His music appears on more than a dozen CDs, including three, released in 2020, reviews in Fanfare Magazine said, in part, “Smaldone has a gift for connecting one phrase with another, even one note with another, so that you get wrapped up in the music.”
Two Sides of the Same Coin (1990) is a single movement that develops music of different sensibilities from common motivic and harmonic material. The A section is energetic, eventually exhausting itself, and gives way to a contrasting and dream-like B section. Now the propulsive rhythms are translated into a steady stream of eighth-note quintuplets in the left-hand of the piano against which the clarinet plays long, angular lines “as though in a haze.” A short coda restores the energy and material of the A section.

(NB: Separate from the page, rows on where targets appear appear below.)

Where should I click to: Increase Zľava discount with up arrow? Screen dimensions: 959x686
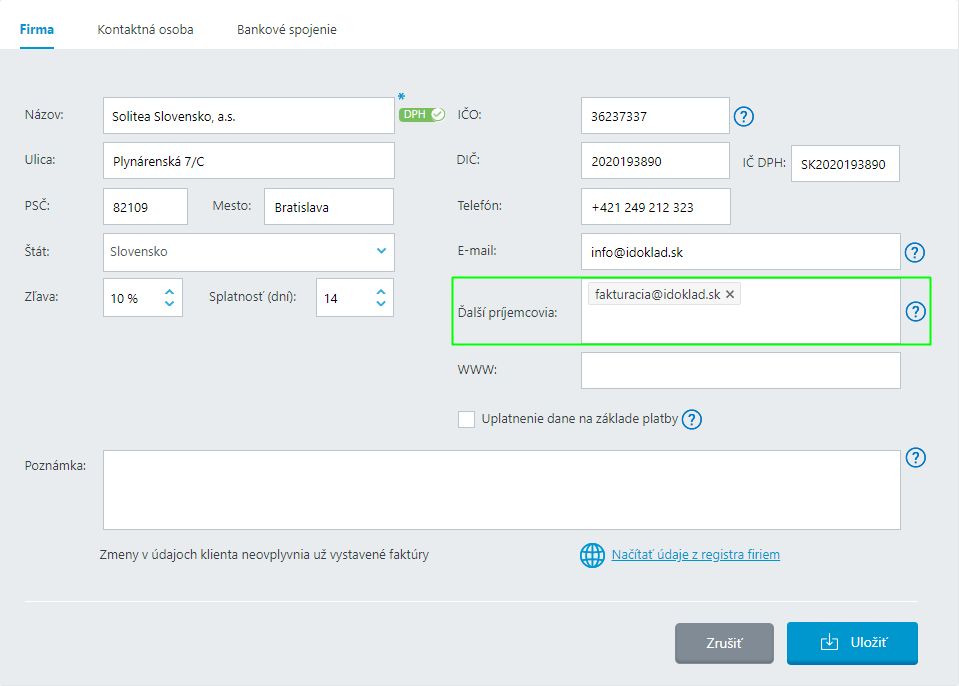169,292
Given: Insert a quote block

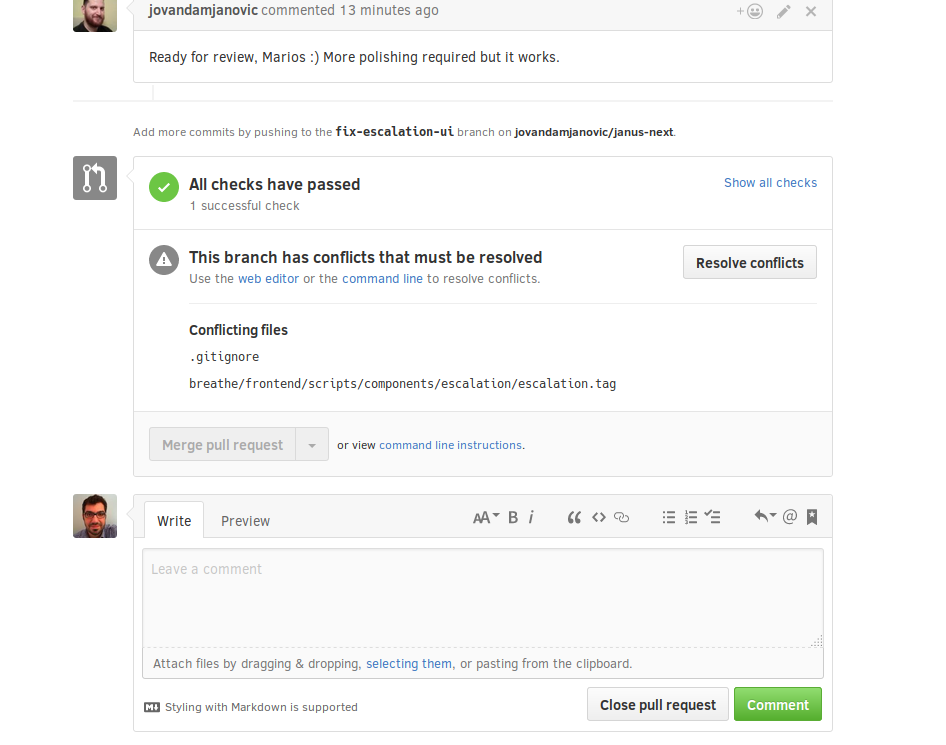Looking at the screenshot, I should 574,518.
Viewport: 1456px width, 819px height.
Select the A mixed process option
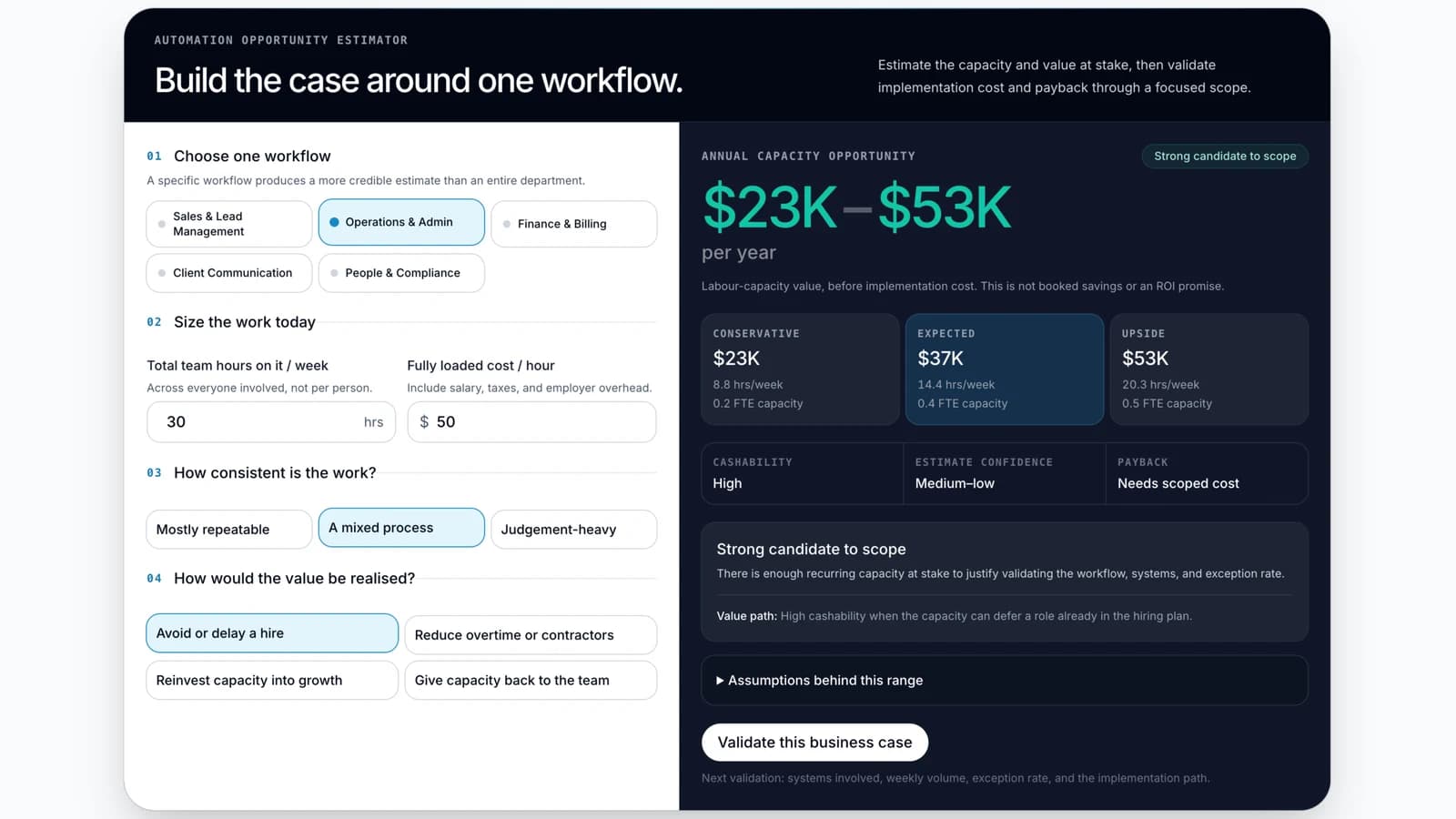pos(401,528)
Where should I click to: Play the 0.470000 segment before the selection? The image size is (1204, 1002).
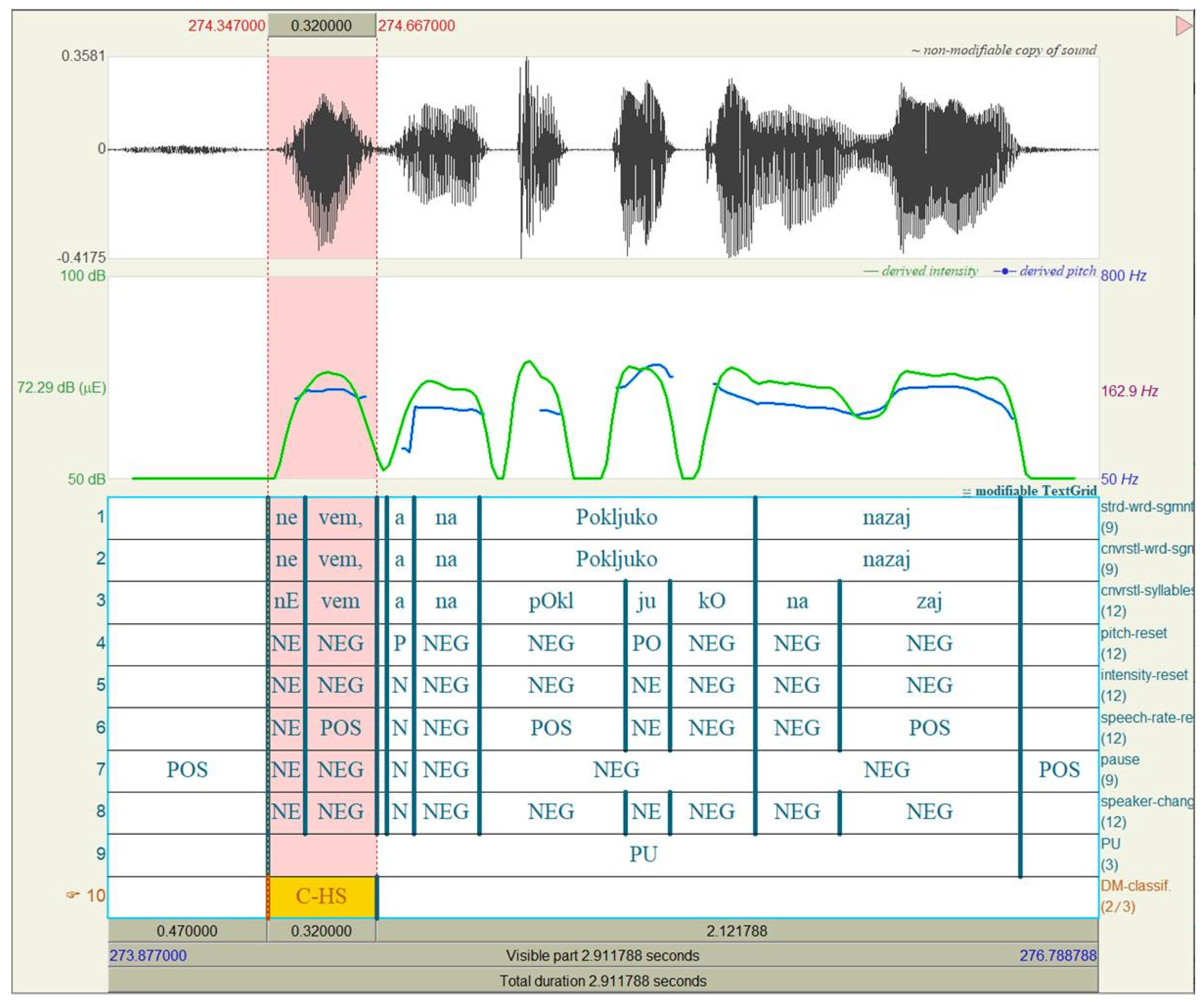pos(187,931)
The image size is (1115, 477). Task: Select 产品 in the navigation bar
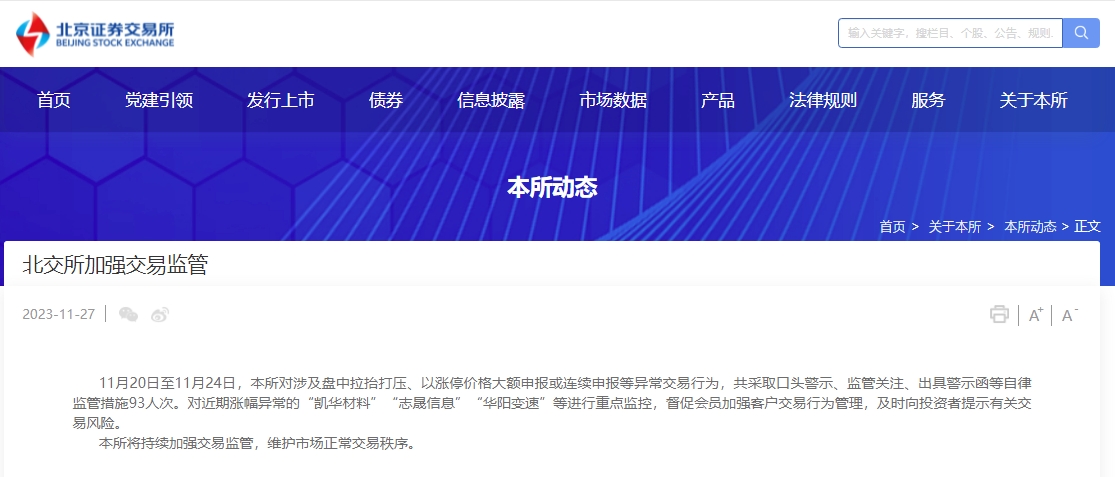tap(718, 100)
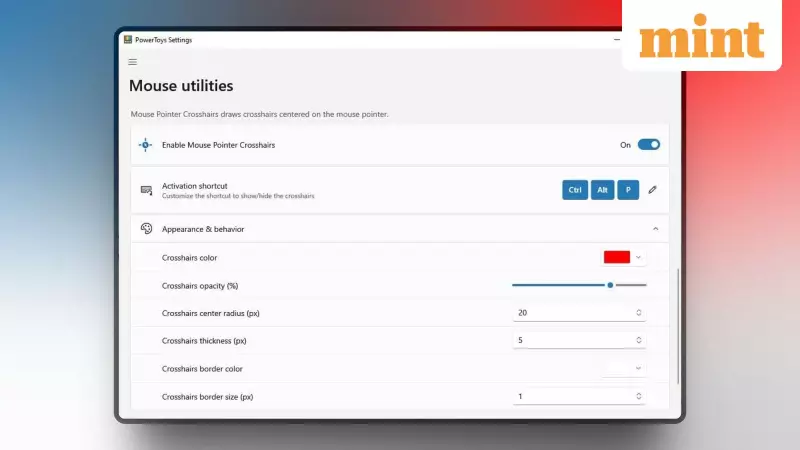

Dedicated to the composer’s eldest daughter, Laura, the piece was intended to reflect life at home with an eighteen-month-old child. “Her boundless energy (when awake) and dreamy tranquility (when asleep) were two sides of what now seems like a blissfully simple experience of parenting!”
Adapted for violin and accordion
Suite for Violin and Piano (1992) was composed for Canadian violinist Victor
Schultz and later revised in 2002. Stephane’s Dance is the final, jazz inflected movement and was adapted by the performers Karolina Mikolajczyk, violin and Iwo Jedynecki, accordion. It is a dazzling showpiece for the duo. Set in a bold and confident fast frame, this rambunctious music evokes the spirit of Stephane Grappelli, the famous jazz violinist, who is referenced in the title.